- [Что сделать]
[a] Кого, согласно отрывку, Провидение послало Исмайлову сотоварищем в терпении обид?
[b] Пожалуйста, обновите часть отрывка между «Сотоварищем в терпении» и «нечеловечески в руки.» включительно: приведите ее снова, заменив «магистру» на «наставнику».

***** Цитируемый отрывок

Сотоварищем в терпении обид Провидение послало Исмайлову очень хорошую, по его словам, женщину, «гувернантку и воспитательницу» дочери генерала. Этой даме приходилось терпеть от невоспитанного сановника еще более, чем духовному магистру. Впрочем, иногда генерал как бы и сам чувствовал свою несправедливость в отношениях к гувернантке и магистру, и тогда он их уравнивал, бросая обоим им на пол то, что следовало бы подать нечеловечески в руки.
Глава тринадцатая
При таком хаосе велось как-то своим чередом ни на что не похожее воспитание русского дипломата, видевшего только притворство, грубость и омерзительное, растлевающее презрение отца к труду и научным познаниям воспитателей. Но и тут доля этих обоих воспитателей была еще не одинакова: гувернантка терпела более, потому что дочь, глядя на жестокое обращение с ее руководительницею, не только не сострадала ей, но еще сама прилагала тяжесть к обидам этой несчастной женщины, а мальчик вел себя лучше. Будучи весьма испорчен, он все-таки имел чувствительное сердце и не мог равнодушно видеть обиды, которыми отец осыпал его безобидного воспитателя. С необузданною пылкостью своего недипломатического темперамента и недисциплинированного характера он вступал с отцом не только в смелые пререкания за учителя, но даже и в ожесточенные стычки, доходившие до сцен в самом непосредственном русском духе; но, во всяком случае, воспитатель существовал только милосердием своего ученика. Некоторые из этих перепалок оканчивались поистине и ужасно, и отвратительно.

**********
***** Строки данных

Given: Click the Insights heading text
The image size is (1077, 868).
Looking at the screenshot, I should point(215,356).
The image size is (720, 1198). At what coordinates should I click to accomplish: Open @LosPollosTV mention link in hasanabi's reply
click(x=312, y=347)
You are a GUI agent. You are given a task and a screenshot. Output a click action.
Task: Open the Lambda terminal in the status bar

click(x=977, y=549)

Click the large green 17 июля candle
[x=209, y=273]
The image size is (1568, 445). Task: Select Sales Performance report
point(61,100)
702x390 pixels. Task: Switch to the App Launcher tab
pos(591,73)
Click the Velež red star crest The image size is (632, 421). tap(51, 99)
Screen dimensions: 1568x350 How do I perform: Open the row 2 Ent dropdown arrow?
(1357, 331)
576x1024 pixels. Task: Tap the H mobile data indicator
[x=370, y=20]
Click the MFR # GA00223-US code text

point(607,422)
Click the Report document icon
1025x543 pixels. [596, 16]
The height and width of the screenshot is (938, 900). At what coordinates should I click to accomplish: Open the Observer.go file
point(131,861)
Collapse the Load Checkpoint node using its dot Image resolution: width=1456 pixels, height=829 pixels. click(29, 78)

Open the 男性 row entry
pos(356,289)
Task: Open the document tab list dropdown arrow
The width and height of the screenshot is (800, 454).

**********

- [Ответы к заданиям]
[a] Гувернантку и воспитательницу дочери генерала.

[b]
Сотоварищем в терпении обид Провидение послало Исмайлову очень хорошую, по его словам, женщину, «гувернантку и воспитательницу» дочери генерала. Этой даме приходилось терпеть от невоспитанного сановника еще более, чем духовному наставнику. Впрочем, иногда генерал как бы и сам чувствовал свою несправедливость в отношениях к гувернантке и наставнику, и тогда он их уравнивал, бросая обоим им на пол то, что следовало бы подать нечеловечески в руки.